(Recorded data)
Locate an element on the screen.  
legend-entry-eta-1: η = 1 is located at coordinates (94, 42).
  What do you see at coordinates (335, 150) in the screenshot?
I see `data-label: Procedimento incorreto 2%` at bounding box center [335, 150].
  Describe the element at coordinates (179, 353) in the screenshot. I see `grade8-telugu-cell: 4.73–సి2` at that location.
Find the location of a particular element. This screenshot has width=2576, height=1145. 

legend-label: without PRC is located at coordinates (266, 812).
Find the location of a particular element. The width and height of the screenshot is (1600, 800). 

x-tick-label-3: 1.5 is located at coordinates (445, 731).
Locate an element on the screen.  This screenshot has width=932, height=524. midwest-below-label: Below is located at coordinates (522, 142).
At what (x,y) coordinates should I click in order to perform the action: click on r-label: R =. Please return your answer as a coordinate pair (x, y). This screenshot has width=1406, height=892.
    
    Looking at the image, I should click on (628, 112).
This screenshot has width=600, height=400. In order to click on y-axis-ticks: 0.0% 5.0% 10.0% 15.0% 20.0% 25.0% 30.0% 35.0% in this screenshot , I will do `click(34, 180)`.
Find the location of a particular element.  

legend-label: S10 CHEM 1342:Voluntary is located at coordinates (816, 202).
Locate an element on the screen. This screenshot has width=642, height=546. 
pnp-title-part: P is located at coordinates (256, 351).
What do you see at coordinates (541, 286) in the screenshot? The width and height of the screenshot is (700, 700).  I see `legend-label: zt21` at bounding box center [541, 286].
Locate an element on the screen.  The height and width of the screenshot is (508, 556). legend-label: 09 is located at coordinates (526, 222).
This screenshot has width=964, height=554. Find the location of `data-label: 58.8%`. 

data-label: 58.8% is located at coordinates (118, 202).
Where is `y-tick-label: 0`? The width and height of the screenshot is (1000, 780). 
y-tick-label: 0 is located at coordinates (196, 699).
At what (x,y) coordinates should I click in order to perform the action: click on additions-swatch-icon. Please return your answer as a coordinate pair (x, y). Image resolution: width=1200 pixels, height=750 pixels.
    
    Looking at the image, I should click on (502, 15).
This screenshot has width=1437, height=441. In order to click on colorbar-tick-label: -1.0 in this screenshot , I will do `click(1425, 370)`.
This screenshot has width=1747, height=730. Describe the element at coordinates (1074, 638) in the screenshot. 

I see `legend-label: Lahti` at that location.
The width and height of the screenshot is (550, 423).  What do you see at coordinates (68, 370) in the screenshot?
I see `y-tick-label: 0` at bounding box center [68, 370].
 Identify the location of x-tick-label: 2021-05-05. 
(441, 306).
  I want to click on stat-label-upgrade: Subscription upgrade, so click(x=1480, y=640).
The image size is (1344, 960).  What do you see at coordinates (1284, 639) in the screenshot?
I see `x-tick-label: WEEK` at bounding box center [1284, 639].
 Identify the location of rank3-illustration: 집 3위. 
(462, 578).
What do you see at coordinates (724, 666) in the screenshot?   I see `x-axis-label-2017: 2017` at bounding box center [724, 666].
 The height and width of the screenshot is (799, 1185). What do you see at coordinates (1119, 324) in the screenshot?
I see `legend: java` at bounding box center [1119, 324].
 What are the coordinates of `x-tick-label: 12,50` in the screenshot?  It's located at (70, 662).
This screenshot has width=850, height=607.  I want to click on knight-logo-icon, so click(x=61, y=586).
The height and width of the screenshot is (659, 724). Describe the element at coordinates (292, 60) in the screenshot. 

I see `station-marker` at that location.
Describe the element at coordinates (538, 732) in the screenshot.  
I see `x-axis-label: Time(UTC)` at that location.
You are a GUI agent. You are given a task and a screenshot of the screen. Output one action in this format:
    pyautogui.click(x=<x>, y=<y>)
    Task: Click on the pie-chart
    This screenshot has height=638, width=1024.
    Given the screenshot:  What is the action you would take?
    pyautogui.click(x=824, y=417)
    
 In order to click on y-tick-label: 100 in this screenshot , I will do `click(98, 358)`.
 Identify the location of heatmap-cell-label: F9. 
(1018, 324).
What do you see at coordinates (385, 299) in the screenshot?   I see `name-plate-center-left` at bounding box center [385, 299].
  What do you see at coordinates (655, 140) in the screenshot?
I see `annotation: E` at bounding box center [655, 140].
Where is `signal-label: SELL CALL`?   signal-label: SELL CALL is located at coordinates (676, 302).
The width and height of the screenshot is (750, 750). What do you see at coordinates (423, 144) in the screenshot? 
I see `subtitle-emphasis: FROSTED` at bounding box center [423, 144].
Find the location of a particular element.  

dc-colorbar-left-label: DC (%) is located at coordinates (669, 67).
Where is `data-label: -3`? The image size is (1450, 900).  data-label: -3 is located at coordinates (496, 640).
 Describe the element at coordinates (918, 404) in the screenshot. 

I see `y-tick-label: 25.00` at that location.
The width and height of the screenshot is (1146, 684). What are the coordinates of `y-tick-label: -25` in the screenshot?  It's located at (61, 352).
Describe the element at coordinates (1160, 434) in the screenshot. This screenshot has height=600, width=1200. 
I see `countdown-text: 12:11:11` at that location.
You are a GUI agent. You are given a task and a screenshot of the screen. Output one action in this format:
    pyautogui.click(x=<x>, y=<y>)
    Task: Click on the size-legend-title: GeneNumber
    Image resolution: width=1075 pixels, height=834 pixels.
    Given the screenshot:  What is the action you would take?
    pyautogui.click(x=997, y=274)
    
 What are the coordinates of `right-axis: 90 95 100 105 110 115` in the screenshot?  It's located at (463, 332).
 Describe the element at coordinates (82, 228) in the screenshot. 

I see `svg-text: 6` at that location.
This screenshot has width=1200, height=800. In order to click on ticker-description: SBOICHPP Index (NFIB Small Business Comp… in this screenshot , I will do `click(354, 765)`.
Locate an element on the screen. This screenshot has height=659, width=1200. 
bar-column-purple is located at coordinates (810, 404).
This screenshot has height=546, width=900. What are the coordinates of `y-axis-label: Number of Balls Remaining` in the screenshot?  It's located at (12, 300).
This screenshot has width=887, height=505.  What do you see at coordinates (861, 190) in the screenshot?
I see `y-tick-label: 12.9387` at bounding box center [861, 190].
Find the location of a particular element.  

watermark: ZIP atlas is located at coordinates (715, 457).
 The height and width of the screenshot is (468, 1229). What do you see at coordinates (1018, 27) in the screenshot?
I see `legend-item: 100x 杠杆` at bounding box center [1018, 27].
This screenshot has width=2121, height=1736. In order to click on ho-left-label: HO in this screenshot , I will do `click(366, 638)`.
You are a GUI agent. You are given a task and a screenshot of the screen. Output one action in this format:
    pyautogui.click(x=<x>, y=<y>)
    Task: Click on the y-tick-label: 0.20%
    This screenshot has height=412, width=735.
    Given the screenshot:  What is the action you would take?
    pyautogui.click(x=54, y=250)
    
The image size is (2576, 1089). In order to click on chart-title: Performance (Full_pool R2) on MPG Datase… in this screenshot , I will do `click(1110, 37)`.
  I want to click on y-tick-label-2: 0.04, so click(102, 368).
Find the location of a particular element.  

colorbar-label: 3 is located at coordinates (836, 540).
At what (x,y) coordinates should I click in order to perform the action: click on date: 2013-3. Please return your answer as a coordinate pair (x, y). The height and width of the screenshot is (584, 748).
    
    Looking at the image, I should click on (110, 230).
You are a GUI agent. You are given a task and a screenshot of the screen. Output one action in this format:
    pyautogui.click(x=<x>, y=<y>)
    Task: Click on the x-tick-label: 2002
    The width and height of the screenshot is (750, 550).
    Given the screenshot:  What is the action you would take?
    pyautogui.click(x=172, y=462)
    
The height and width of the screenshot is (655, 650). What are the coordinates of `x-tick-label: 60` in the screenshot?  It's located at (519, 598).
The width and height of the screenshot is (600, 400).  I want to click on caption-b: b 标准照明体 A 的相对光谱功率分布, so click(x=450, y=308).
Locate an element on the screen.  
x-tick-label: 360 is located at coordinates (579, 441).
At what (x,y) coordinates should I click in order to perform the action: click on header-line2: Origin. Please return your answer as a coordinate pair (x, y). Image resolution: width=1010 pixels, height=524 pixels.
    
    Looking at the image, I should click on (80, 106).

INSTRUCTIONS TO FOLLOW: Copy the lines from the one containing "This screenshot has width=1200, height=800." through the one containing "This screenshot has height=546, width=900.", including both of those lines, reproducing each without any change.

TASK OUTPUT:
This screenshot has width=1200, height=800. In order to click on ticker-description: SBOICHPP Index (NFIB Small Business Comp… in this screenshot , I will do `click(354, 765)`.
Locate an element on the screen. This screenshot has height=659, width=1200. 
bar-column-purple is located at coordinates (810, 404).
This screenshot has height=546, width=900. What are the coordinates of `y-axis-label: Number of Balls Remaining` in the screenshot?  It's located at (12, 300).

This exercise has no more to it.